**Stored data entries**

★ ★ ★

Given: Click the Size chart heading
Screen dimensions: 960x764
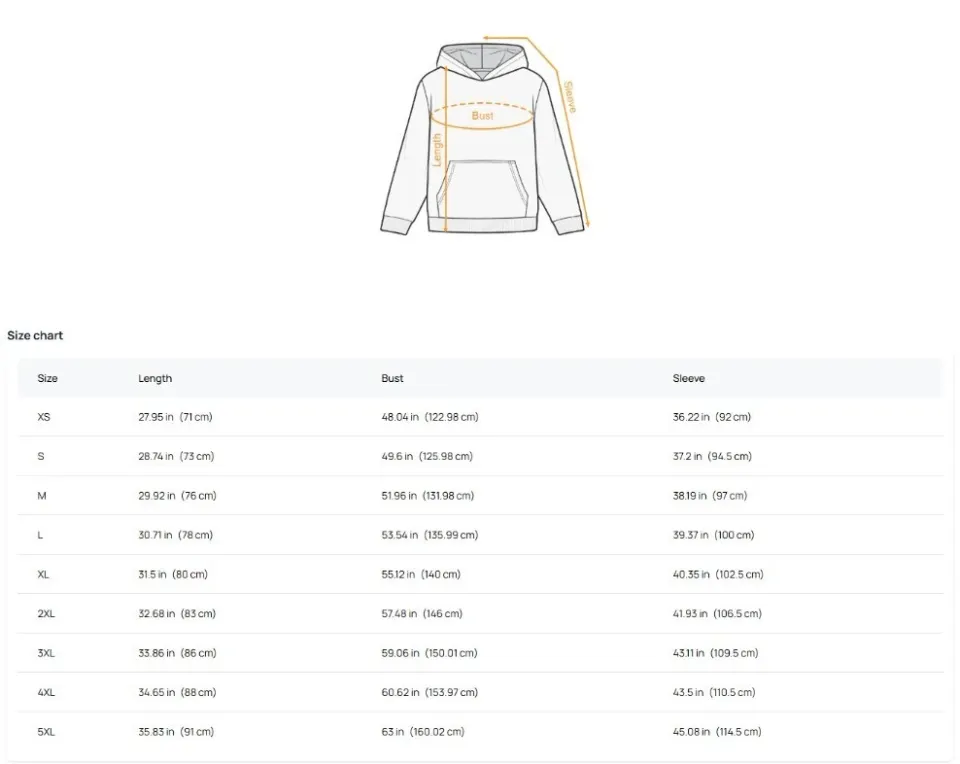Looking at the screenshot, I should (x=35, y=336).
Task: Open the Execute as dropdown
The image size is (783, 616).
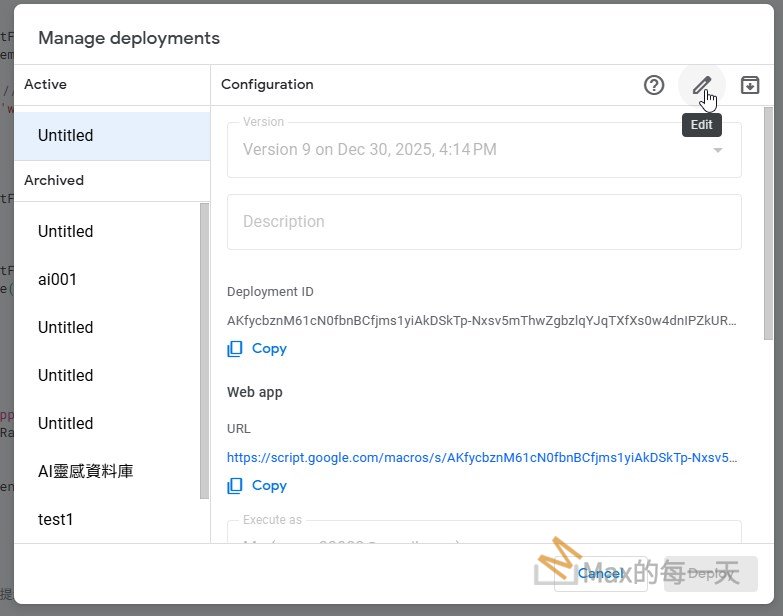Action: [x=484, y=534]
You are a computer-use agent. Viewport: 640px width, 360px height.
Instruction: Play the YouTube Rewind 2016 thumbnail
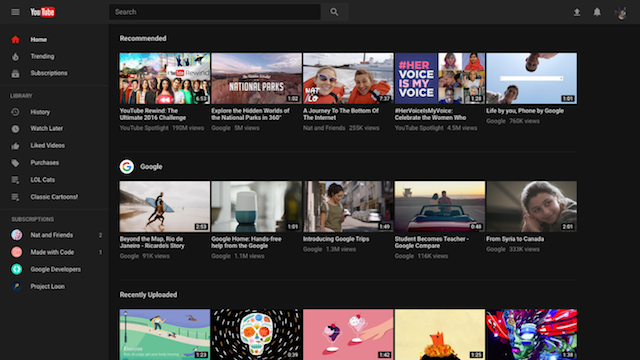click(x=164, y=78)
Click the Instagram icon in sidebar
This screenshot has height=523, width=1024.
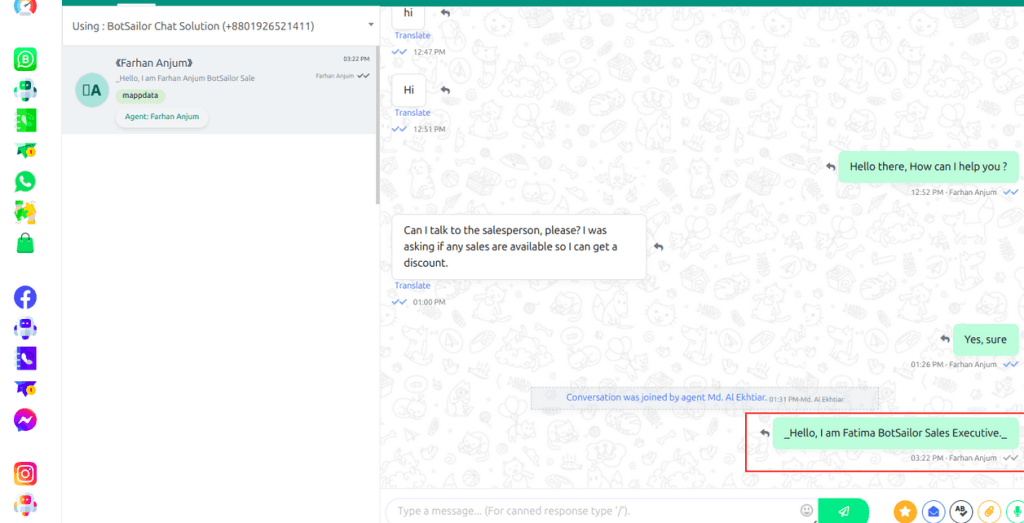(x=25, y=474)
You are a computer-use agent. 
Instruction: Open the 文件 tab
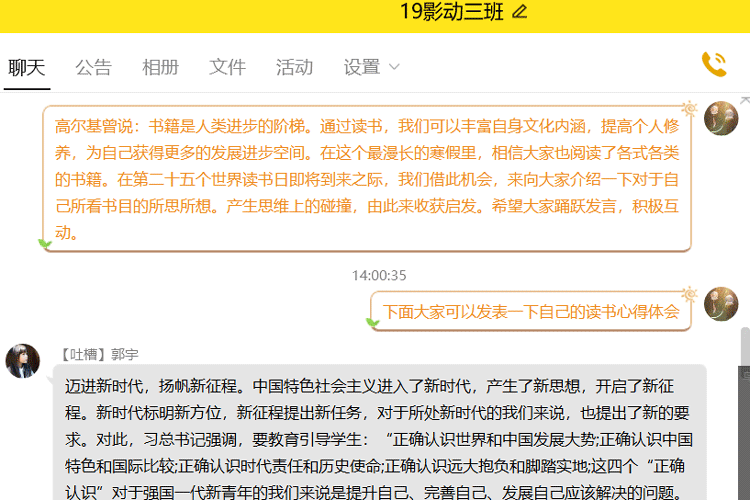click(x=227, y=67)
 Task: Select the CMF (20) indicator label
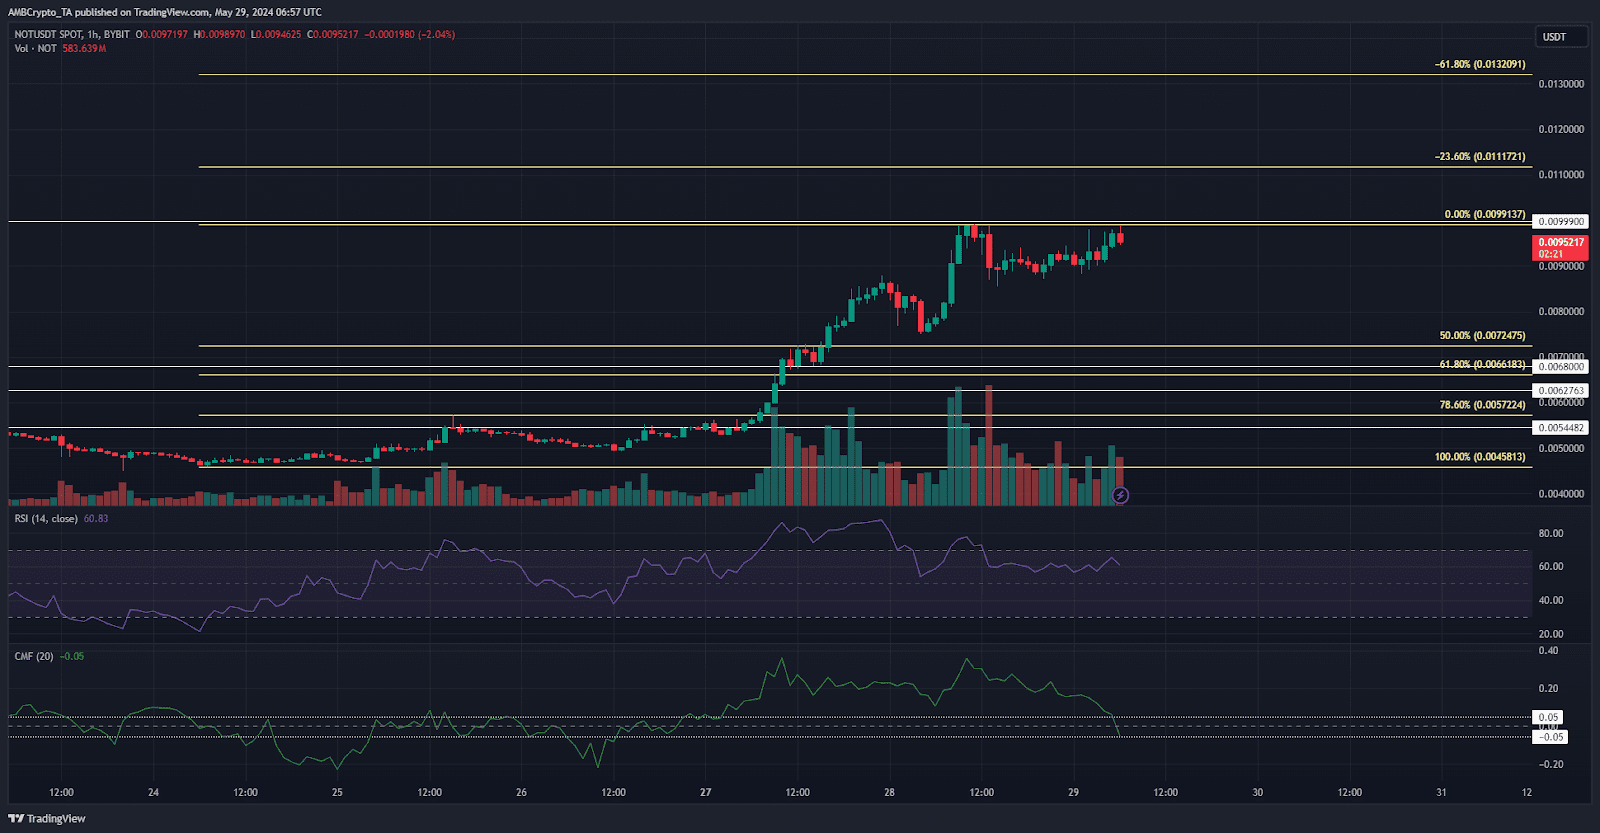34,656
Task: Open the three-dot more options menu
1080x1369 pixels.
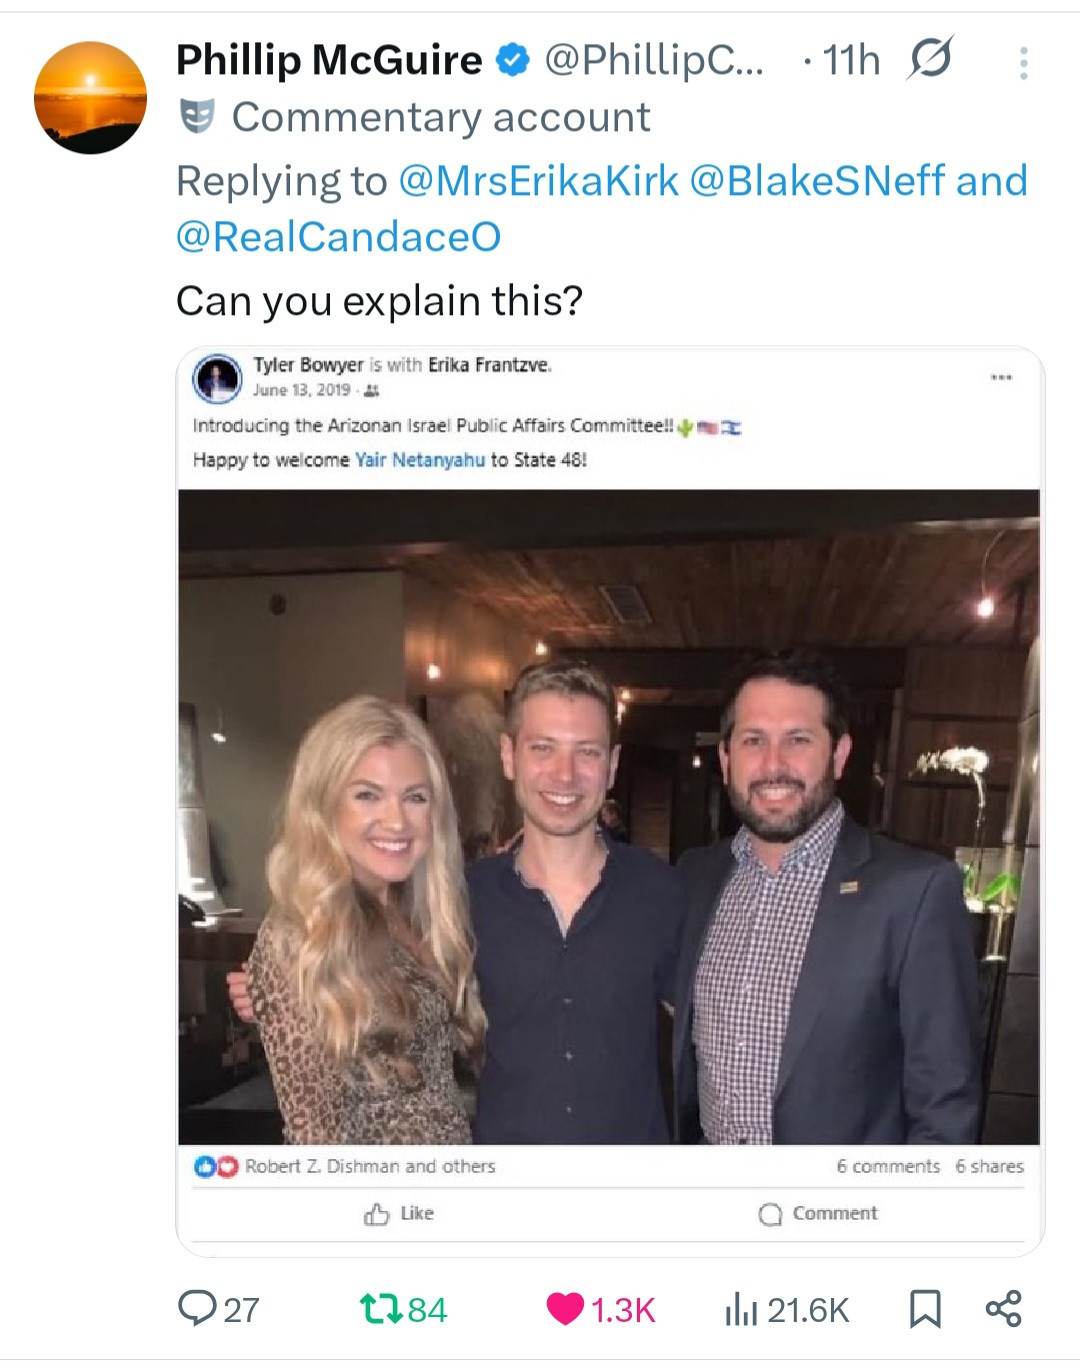Action: 1023,63
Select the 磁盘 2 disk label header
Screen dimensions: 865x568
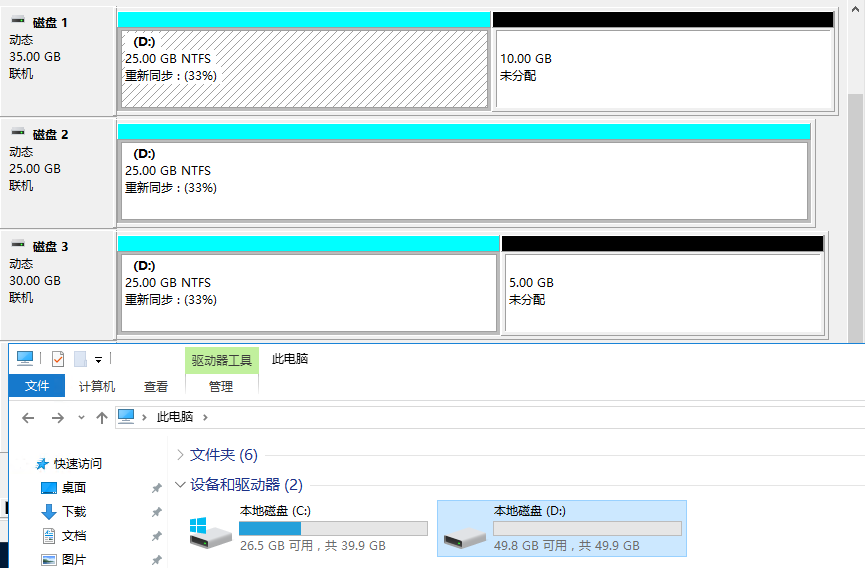50,134
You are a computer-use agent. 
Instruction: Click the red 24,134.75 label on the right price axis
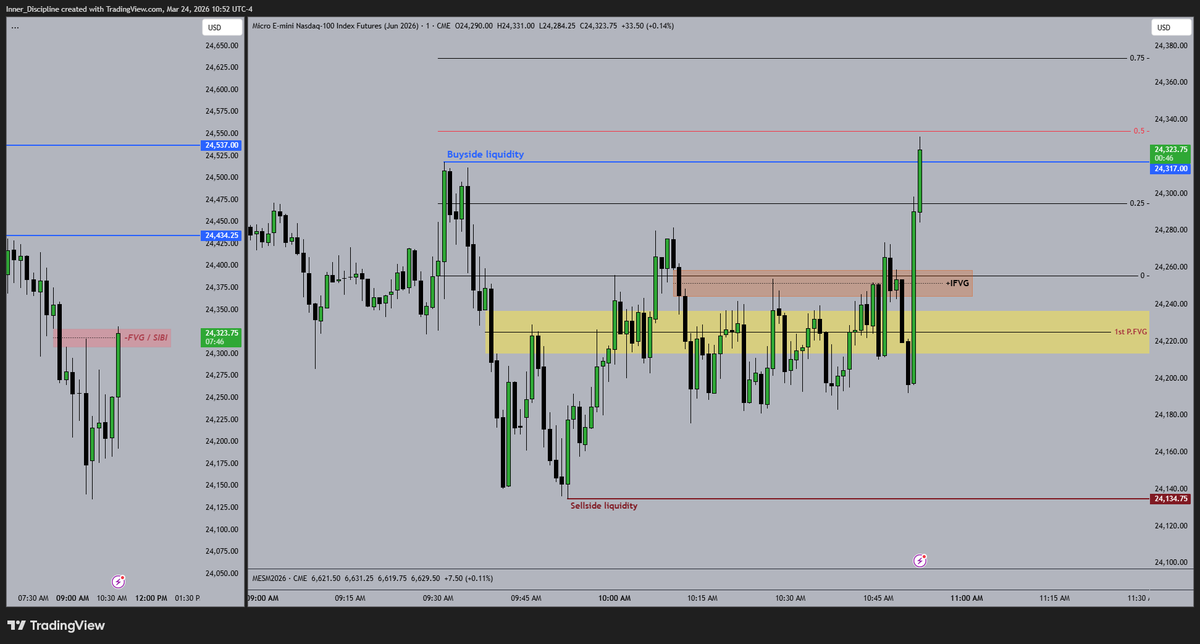coord(1171,496)
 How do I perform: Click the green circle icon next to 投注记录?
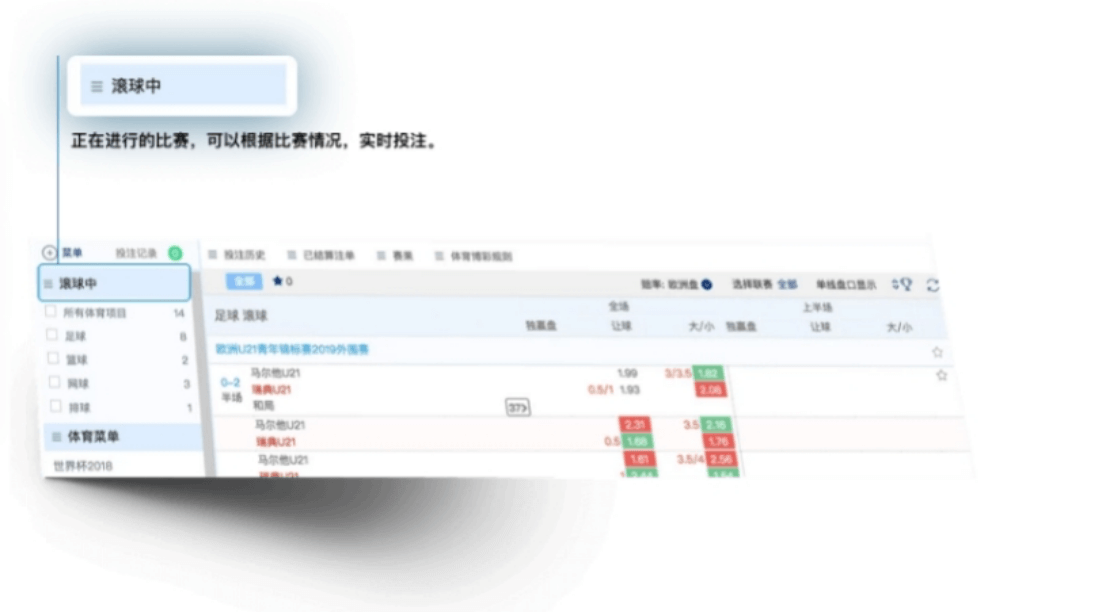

★ ★ ★

Once the pictures are removed, return the entries exactly as they stand.

Given: Click the Size chart heading
Screen dimensions: 960x764
Looking at the screenshot, I should (x=35, y=336).
Task: Open the Execute as dropdown
The image size is (783, 616).
Action: [x=484, y=534]
You are a computer-use agent. Viewport: 640px width, 360px height.
Instruction: Play the YouTube Rewind 2016 thumbnail
click(x=164, y=78)
Click the Instagram icon in sidebar
This screenshot has height=523, width=1024.
(x=25, y=474)
You are a computer-use agent. 
Instruction: Open the 文件 tab
click(x=227, y=67)
 Task: Select the CMF (20) indicator label
34,656
Task: Open the three-dot more options menu
1080x1369 pixels.
Action: 1023,63
Select the 磁盘 2 disk label header
Screen dimensions: 865x568
50,134
You are a computer-use agent. 
Instruction: Click the red 24,134.75 label on the right price axis
coord(1171,496)
 How do I perform: Click the green circle icon next to 投注记录?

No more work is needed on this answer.